能登とり貝を付け合わせのワラビと山ウド、ソースと共にいただきますーー。山菜特有の心地よい苦味と香り、新玉ねぎソースの自然な甘みと相まって、能登とり貝本来の旨味が単体で味わうよりも強く感じられます。海と山、それぞれに由来する個性的な味わいが調和し、響き合うような感覚。なるほど、能登とり貝の養殖筏から見た風景が、まるで味覚から再現されるかのようです。

そして、驚くのは、能登とり貝のみずみずしさ。プリンとしていて、歯応えもほどよく、上品な甘みと香りが華やかに広がります。

「70℃のお湯で10秒間の湯引きにしています。能登とり貝ならではの弾力と繊細な風味を引き出すためにたどり着いた火入れです。プレミアムサイズの場合ですから、もっと小さなものは数秒の投入でいいかもしれません。実際に調理してみて、他の貝にはない、能登とり貝の魅力を実感しました」。

今回、能登とり貝の生産地を訪ねた梅氏は、あらためて能登の里山里海が育む食材のポテンシャルの高さに驚いたと話します。

(コレクションから抽出したデータ)

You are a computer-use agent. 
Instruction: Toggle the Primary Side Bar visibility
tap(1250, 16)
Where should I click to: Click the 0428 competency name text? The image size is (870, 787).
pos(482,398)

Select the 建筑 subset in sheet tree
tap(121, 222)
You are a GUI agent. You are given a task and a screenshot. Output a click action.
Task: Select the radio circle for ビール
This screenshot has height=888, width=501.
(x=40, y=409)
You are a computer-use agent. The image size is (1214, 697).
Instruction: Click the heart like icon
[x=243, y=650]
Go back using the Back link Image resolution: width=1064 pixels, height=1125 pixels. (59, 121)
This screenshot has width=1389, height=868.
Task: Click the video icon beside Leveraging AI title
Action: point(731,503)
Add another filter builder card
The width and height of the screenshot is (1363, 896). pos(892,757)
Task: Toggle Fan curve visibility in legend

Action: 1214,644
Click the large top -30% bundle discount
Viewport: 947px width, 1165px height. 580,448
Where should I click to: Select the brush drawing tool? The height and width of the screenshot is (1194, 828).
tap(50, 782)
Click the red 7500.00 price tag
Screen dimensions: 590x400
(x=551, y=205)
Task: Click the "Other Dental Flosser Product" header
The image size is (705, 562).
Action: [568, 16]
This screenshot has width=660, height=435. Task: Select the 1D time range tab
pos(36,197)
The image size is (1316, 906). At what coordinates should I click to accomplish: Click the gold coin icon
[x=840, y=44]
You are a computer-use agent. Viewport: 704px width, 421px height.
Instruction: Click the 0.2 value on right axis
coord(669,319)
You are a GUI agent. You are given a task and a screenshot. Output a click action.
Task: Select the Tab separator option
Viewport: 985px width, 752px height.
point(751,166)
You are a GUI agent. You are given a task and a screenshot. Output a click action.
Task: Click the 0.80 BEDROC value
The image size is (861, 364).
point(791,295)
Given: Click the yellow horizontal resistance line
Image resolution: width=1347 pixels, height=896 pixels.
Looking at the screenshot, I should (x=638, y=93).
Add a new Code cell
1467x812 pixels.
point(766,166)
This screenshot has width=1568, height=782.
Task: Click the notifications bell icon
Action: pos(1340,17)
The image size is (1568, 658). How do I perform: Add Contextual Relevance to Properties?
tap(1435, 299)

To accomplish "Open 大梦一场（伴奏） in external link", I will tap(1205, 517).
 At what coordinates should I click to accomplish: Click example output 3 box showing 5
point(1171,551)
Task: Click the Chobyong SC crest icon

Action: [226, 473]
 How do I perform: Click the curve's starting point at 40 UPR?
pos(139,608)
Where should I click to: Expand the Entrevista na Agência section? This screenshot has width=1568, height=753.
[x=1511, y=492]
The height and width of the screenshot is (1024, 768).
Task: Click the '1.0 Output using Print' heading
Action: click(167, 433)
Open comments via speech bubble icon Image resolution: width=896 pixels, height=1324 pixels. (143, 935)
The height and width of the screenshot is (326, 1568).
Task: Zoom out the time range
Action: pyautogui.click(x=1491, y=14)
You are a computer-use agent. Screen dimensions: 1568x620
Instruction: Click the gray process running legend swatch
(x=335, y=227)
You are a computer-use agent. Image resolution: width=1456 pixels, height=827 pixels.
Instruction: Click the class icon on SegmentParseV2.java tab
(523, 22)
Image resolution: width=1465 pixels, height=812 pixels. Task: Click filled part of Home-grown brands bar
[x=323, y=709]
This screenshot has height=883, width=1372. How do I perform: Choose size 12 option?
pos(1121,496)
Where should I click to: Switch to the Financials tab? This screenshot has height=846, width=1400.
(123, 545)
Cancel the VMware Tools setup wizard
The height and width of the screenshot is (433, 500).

- **課題の説明**: 能登とり貝の料理を紹介した文章を、最後の文の後から書き継いでください。

- **課題への回答**:
「石川の食材をもっと知りたいという思いが強くなりました。すぐれた食材の新たな魅力を発掘し、伝えるのは、料理人の大切な役割でもあります。自分の皿を通じて、発信していきたいです」。

能登とり貝と山野草を合わせ、七尾湾の里山里海の風景が一皿に表現された。
築150年の町家をリノベーションした『レスピラシオン』では、日々、石川県産食材の新たな魅力を引き出した食体験が繰り広げられている。

Profile

梅 達郎|『respiración』オーナーシェフ

1980年、石川県生まれ。和食店のホールでのアルバイトから料理の世界へ。東京・両国の『墨田』で本格的な修業を開始。27歳でスペイン・バルセロナへ渡り、ミシュラン一ツ星の『SAUC』で腕を磨く。都内のバルやレストランを経て、2017年に、幼なじみの盟友、八木恵介氏、北川悠介氏と共に、金沢市にモダンスパニッシュ・レストラン『respiración(レスピラシオン)』をオープンし、料理長に就任。ミシュランガイド北陸2021年特別版で二ツ星とミシュラングリーンスターを獲得。

respiración

住所:石川県金沢市博労町67 MAP
電話:076-225-8681
営業時間
昼:12時一斉スタート
夜:18時一斉スタート
定休日:月曜日を中心に月6回
https://respiracion.jp/

Photographs:SHINJO ARAI, DAICHI MIYAZAKI
Text:KOH WATANABE
(supported by 石川県、公益財団法人いしかわ農業総合支援機構)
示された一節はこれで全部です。